- **Dataset records**
☆ ☆ ☆
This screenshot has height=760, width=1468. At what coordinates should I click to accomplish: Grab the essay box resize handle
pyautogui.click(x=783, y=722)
☆ ☆ ☆
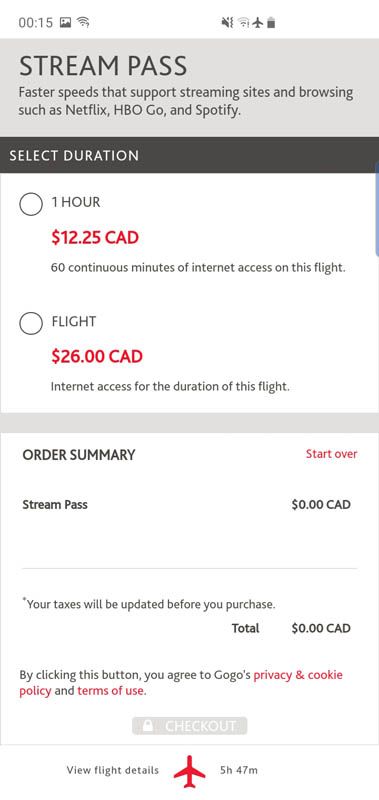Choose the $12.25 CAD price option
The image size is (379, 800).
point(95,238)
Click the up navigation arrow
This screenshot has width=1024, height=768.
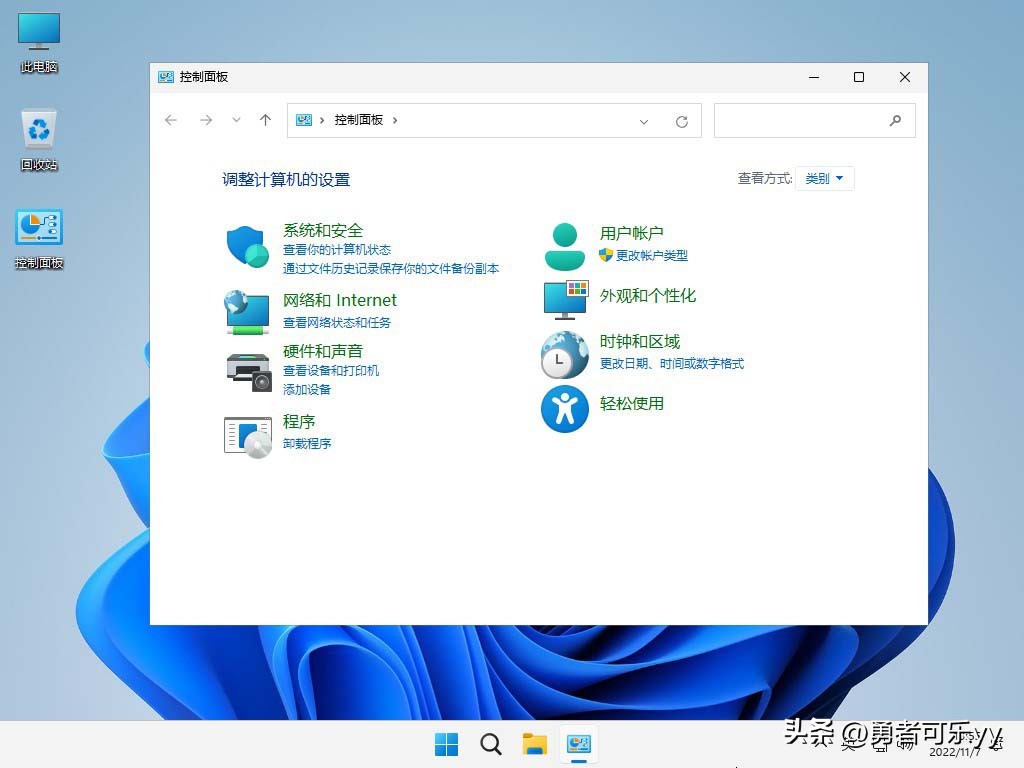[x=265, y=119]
☆ ☆ ☆
- **Requirements**
Reproduce, word for word, the rows that begin with the line containing "This screenshot has height=760, width=1468." and end with the line containing "pyautogui.click(x=783, y=722)", including both of those lines.

- **Solution for this problem**
This screenshot has height=760, width=1468. At what coordinates should I click to accomplish: Grab the essay box resize handle
pyautogui.click(x=783, y=722)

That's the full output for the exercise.